Grundsatz Aufgaben­ange­messenheit

Definition

"Ein interaktives System ist aufgabenangemessen, wenn es den Benutzer unterstützt, seine Arbeitsaufgabe zu erledigen, d. h., wenn Funktionalität und Dialog auf den charakteristischen Eigenschaften der Arbeitsaufgabe basieren, anstatt auf der zur Aufgabenerledigung eingesetzten Technologie."

Erläuterung
Dialoge und Bedienabläufe sollten so auf die Aufgabe zugeschnitten sein, dass das Arbeitsziel möglichst gut erreicht werden kann, wobei der Zeitaufwand und die mentale Anstrengung so gering wie möglich und die Anzahl benötigter Arbeitsschritte so klein wie möglich sein sollten.

Ein gutes Beispiel stellt der mittlerweile in die Jahre gekommene Standard-Drucken-Dialog (z.B. MS Paint) dar. Die dortige Anordnung der Elemente entspricht zwar einer möglichen Bedienungsabfolge (erst den Drucker auswählen, dann die Druckeinstellungen vornehmen). Doch die dürfte in der Regel in dieser Form selten verwendet werden:

Bild 1: Standard-Drucken-Dialog (Quelle: Microsoft)

Im Fenster sind die Elemente somit nicht nach der Häufigkeit der Benutzung bzw. der üblichen Arbeitsaufgabe angeordnet. Ein durchschnittlicher Benutzer wird den Drucker sicherlich nicht immer wieder aufs Neue auswählen müssen.
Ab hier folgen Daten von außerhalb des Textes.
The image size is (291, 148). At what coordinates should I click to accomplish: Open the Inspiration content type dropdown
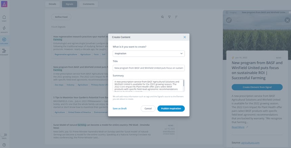pyautogui.click(x=149, y=53)
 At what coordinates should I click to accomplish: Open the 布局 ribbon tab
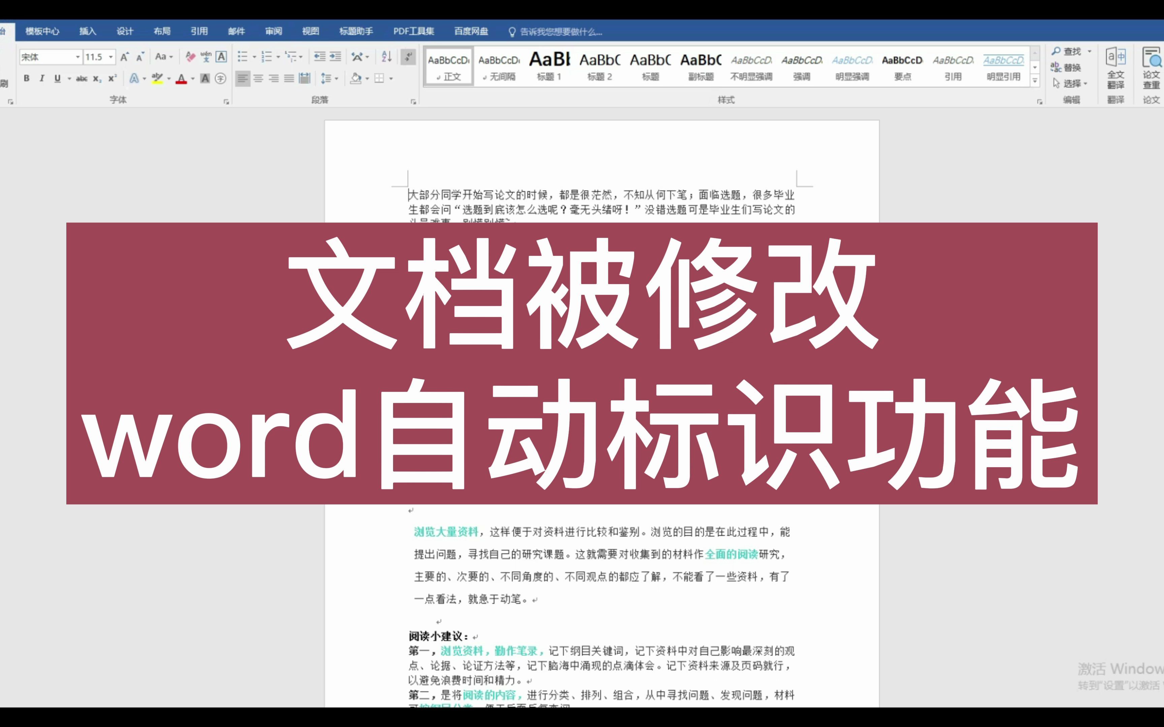[x=162, y=31]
Die Aufgabenangemessenheit in diesem Dialog würde besser eingehalten, wenn die Elemente anders angeordnet wären, nämlich die am häufigsten benutzten zuerst:

Bild 2: Abgeänderter Drucken-Dialog entsprechend der Häufigkeit der Nutzung

Wie zu sehen ist, sind die häufig genutzten Druckeinstellungen nun an die erste Stelle gerückt, wobei die Einstellung "Alles" damit unverändert an erster Stelle steht. Beim Öffnen des Dialogs stehen der Fokus (rechteckiger Rahmen, hier nicht zu sehen) und die Vorbelegung (der grüne Punkt des "Radio button") auf dieser ersten Auswahl. "Aktuelle Seite" und "Markierung" sind hier deaktiv dargestellt, weil sie kontextabhängig (d.h. aufgabenbezogen) in dieser Situation nicht wählbar sind.

Die Liste der Drucker ist jetzt weiter unten platziert, zusammen mit der Information zum Status in Lesrichtung rechts daneben inkl. der dazugehörigen Schaltflächen. Damit sind diese Informationen rechts unten platziert und so aus dem häufig genutzten oberen Dialogbereich.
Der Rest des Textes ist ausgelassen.